In the last newsletter we extolled the virtues of long copy. This newsletter will go over a few design guidelines that will help ensure your long copy gets read. And that in a nutshell is the sole purpose of design in direct mail – to get the copy read. Design on its own does not sell. But it is critical because if it doesn’t do its job, the copy will not get read and response will suffer.

In general, design plays a very secondary role in fundraising. When you’re asking for money to support your cause, expensive looking packages may seem wasteful to the reader and convey the wrong impression.

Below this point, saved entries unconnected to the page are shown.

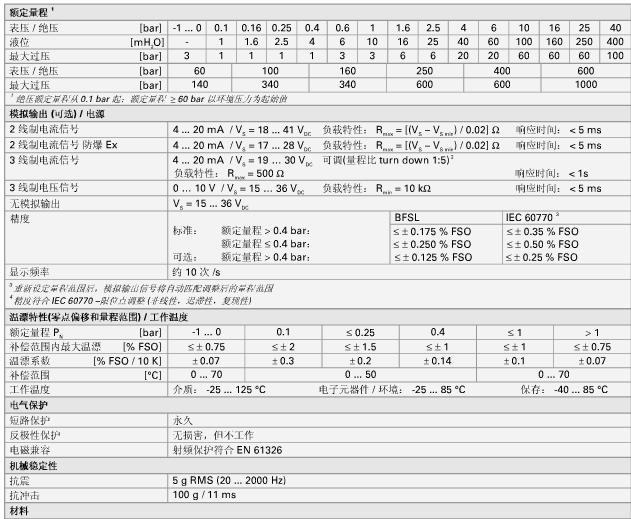The width and height of the screenshot is (631, 519).
Task: Click the 材料 section header at bottom
Action: tap(16, 511)
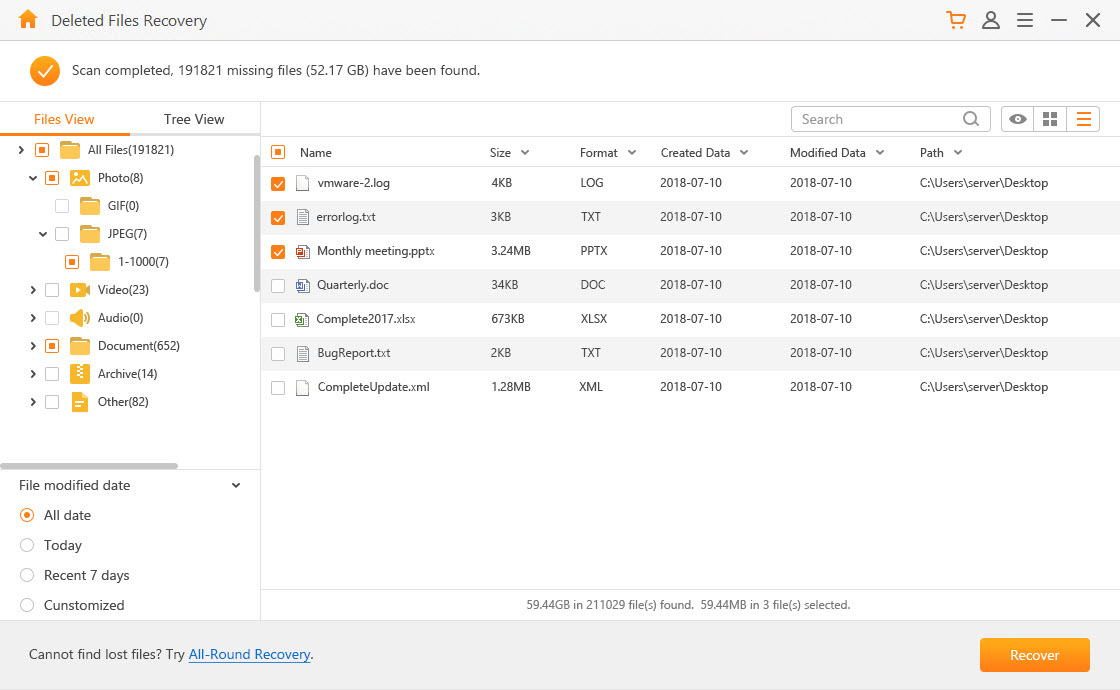
Task: Open the All-Round Recovery link
Action: point(249,654)
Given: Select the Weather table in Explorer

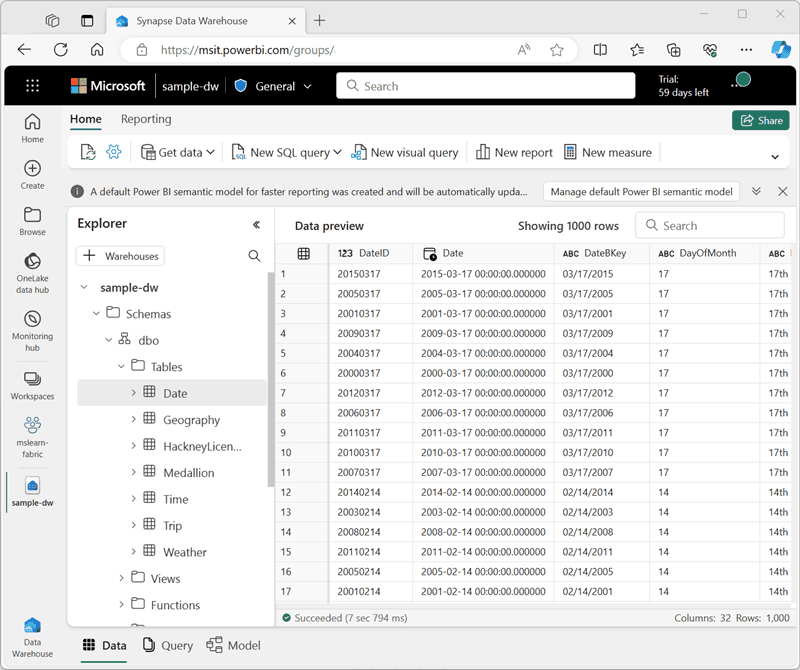Looking at the screenshot, I should (185, 552).
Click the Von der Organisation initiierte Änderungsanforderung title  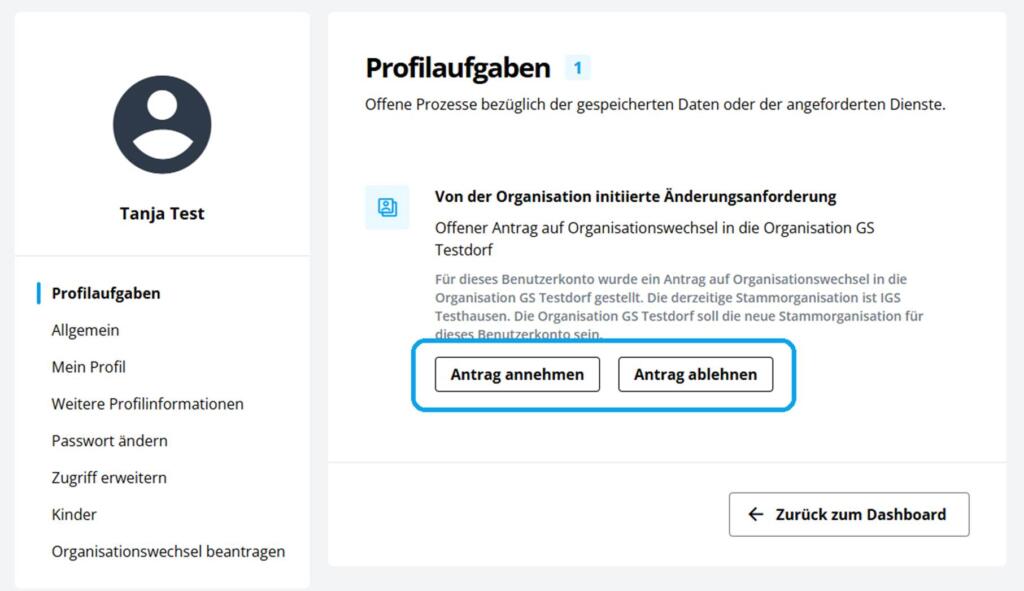click(635, 197)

On the whole, most of the same design rules that apply to all direct mail apply to fundraising. One major difference is that the format and the components are not as variable as in other direct mail. You will rarely see self-mailers, postcards, catalogs, magalogs or the like. They don’t work in fundraising because they don’t have the personal feeling and can’t trigger the emotional reaction that only an envelope mailing can provide.

And that’s why in fundraising the format is generally the traditional direct mail package – an outer envelope containing a letter, a reply device and a BRE (business reply envelope – postage paid) or CRE (courtesy reply envelope – postage not paid). Here are a few basic design guidelines for these components that will help maximize response:

White space: How to make your letter look easy to read

As in all direct mail, the letter is by far the most important element. It does the main job of selling. You have to design your letter so that it looks like it will be easy to read. And that means for starters, your letter should have lots of white space. Nothing turns a reader off like staring at a page that is dense with type. It looks like a challenge and hard work so they don’t even begin to read.

To create that spacious look your letter should follow the same basic rules as in other direct mail letters, such as:

  • Short sentences and short paragraphs. Long sentences and long paragraphs will give you that dense look you want to avoid. I try to keep my paragraphs no longer than 3 lines, 5 at most. And sometimes for emphasis, the paragraph may be only 1 line.
  • Indented paragraphs. Again, this will give you a little more of that vital white space.
  • At least a 1.25″ margin on the sides of an 8 ½ x 11 page. Again, more white space
  • Double space between paragraphs. This again creates more white space for easier readability.

7 design tips for your fundraising letter

  • Use black ink. Blue ink may be pretty but black ink is easier to read and it is what people are used to.
  • Use a serif typeface. Designers often like to use a sans-serif face because it is cleaner and more modern. And that may be true but a serif face is more readable. Case closed.
  • Underlining is good but don’t use color, especially don’t use red – it’s too much like “junk” mail. And don’t underline whole paragraphs – just key sentences and phrases. Remember, too much emphasis is no emphasis.
  • One tactic worth testing is to use handwritten notes in the margin of the letter. Just make sure they’re in the same handwriting and the same ink color as the signature (preferably blue). And as with underlining, be careful not to overdo – use a maximum of 2 or 3 notes in a letter.
  • Avoid all caps in the letter. All caps screams your message and screaming is not what you want to do in fundraising.
  • Remember that people who give to non-profits are usually older, so keep type sizes a bit larger – no smaller than 11 point Times Roman, better is 12 or 13.
  • Be careful not to look too expensive, especially with your choice of paper. Stick with inexpensive bond in white or near white color.